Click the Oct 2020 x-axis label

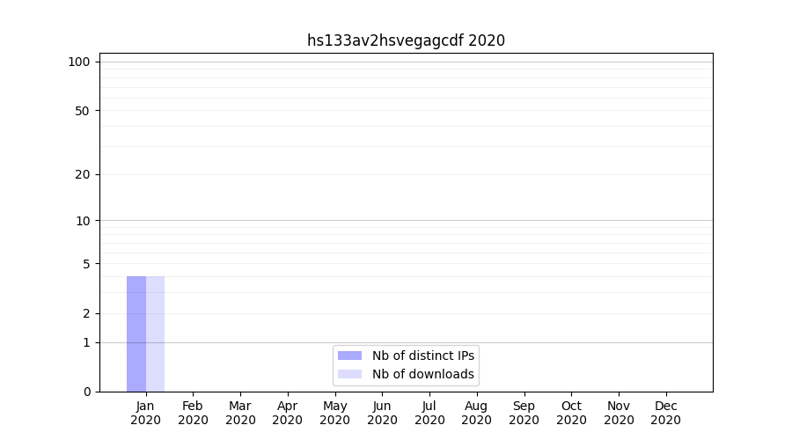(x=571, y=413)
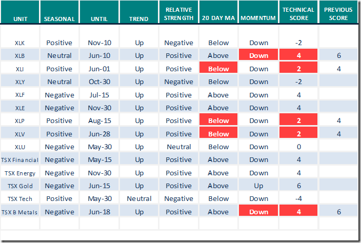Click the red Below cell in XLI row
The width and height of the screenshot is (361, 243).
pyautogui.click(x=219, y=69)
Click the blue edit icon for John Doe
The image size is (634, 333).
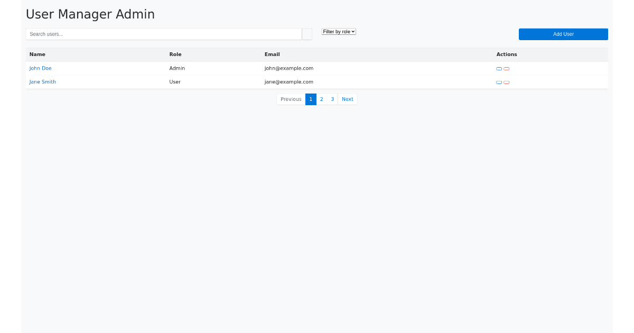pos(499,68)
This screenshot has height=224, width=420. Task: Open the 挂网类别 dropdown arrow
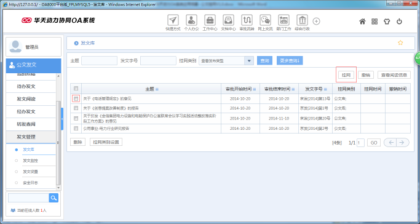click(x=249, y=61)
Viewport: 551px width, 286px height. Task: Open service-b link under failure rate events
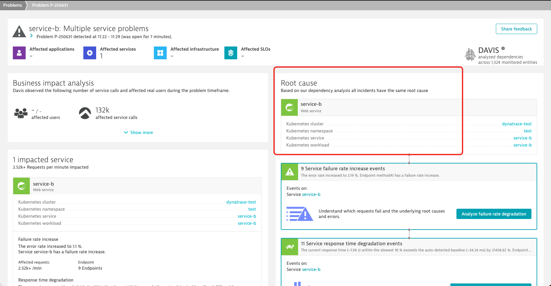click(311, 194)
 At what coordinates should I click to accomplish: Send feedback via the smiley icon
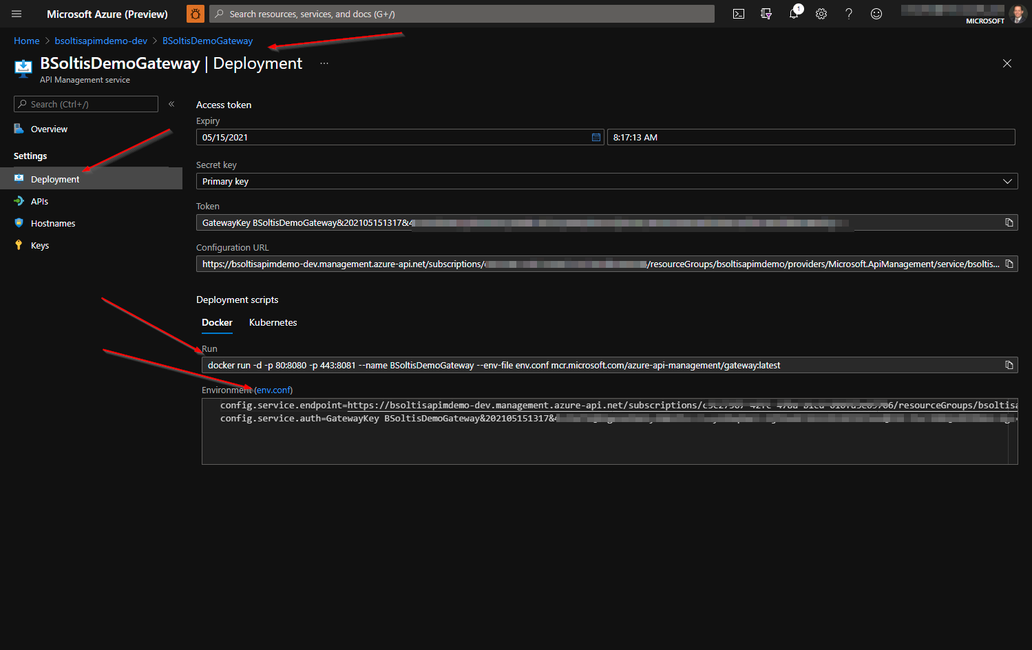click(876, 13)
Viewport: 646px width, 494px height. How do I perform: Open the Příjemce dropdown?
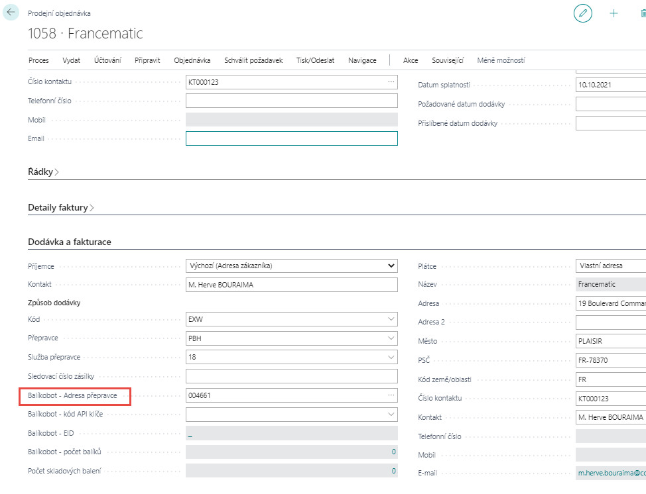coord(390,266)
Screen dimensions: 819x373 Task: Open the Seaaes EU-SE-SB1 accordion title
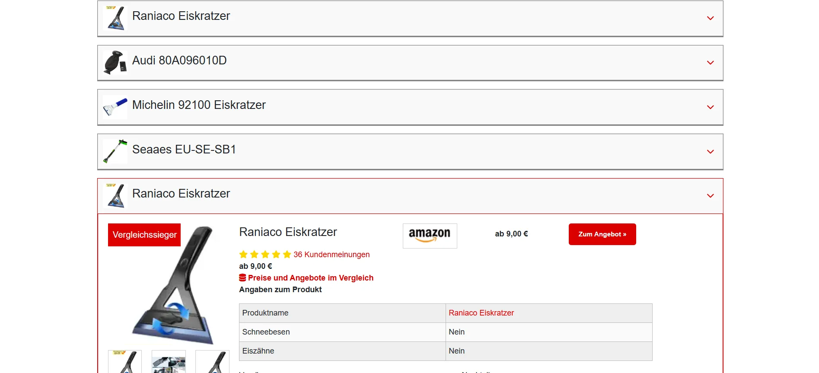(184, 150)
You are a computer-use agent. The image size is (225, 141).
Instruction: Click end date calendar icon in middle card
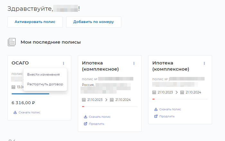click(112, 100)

────

What you should do>
Your copy should consist only of the lines from the one containing "The image size is (634, 333)." through the last line of the entries above, reproduced exactly, without pictures.

Response to the exercise>
The image size is (634, 333).
pos(499,68)
This screenshot has height=224, width=420. Task: Open the 挂网类别 dropdown arrow
click(x=249, y=61)
Viewport: 551px width, 286px height. Task: Open service-b link under failure rate events
click(311, 194)
 At what coordinates should I click to accomplish: Send feedback via the smiley icon
click(876, 13)
Viewport: 646px width, 494px height. How do I perform: Open the Příjemce dropdown?
coord(390,266)
Screen dimensions: 819x373 Task: Open the Seaaes EU-SE-SB1 accordion title
(184, 150)
You are a computer-use agent. The image size is (225, 141).
Instruction: Click end date calendar icon in middle card
click(112, 100)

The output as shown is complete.